• [Document excerpt]

The Department of Labor has a
statutory responsibility to ensure that no foreign worker (or “alien”) is
admitted for permanent residence based upon an offer of employment absent a
finding that there are not sufficient U.S. workers who are able, willing,
qualified and available for the work to be undertaken and that the admission of
such worker will not adversely affect the wages and working conditions of U.S.
workers similarly employed. 8 U.S.C. § 1182(a)(5)(A)(i). The Department fulfills
this responsibility by determining the availability of qualified U.S. workers
before approving a permanent labor certification application and by ensuring
that U.S. workers are fairly considered for all job opportunities that are the
subject of a permanent labor certification application. Accordingly, the
Department relies on employers who file labor certification applications to
recruit and consider U.S. workers in good faith, even where the employer already
has a temporarily-admitted foreign national working for the employer.
The Department has long held the
view that good faith recruitment requires that an employer’s process for
considering U.S. workers who respond to certification-related recruitment
closely resemble the employer’s normal consideration process. In most
situations, that normal hiring process does not involve a role for an attorney
or agent (as defined in 20 C.F.R. § 656.3) in assessing the qualifications of
applicants to fill the employer's position. It also does not involve any role
for the foreign worker or foreign national in any aspect of the consideration
process. However, given that the permanent labor certification program imposes
recruitment standards on the employer that may deviate from the employer’s
normal standards of evaluation, the Department understands and appreciates the
legitimate role attorneys and agents play in the permanent labor certification
process. Additionally, the Department respects the right of employers to consult
with their attorney(s) or agent(s) during that process to ensure that they are
complying with all applicable legal requirements.

• [Material]
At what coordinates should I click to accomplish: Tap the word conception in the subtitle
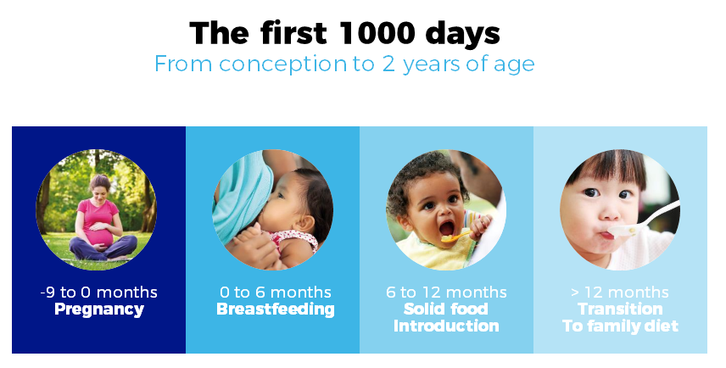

• [Stated goal]
Retype the labor certification passage word for word, between "workers similarly employed." and "for the employer.", inclusive.

• [Answer for this exercise]
workers similarly employed. 8 U.S.C. § 1182(a)(5)(A)(i). The Department fulfills
this responsibility by determining the availability of qualified U.S. workers
before approving a permanent labor certification application and by ensuring
that U.S. workers are fairly considered for all job opportunities that are the
subject of a permanent labor certification application. Accordingly, the
Department relies on employers who file labor certification applications to
recruit and consider U.S. workers in good faith, even where the employer already
has a temporarily-admitted foreign national working for the employer.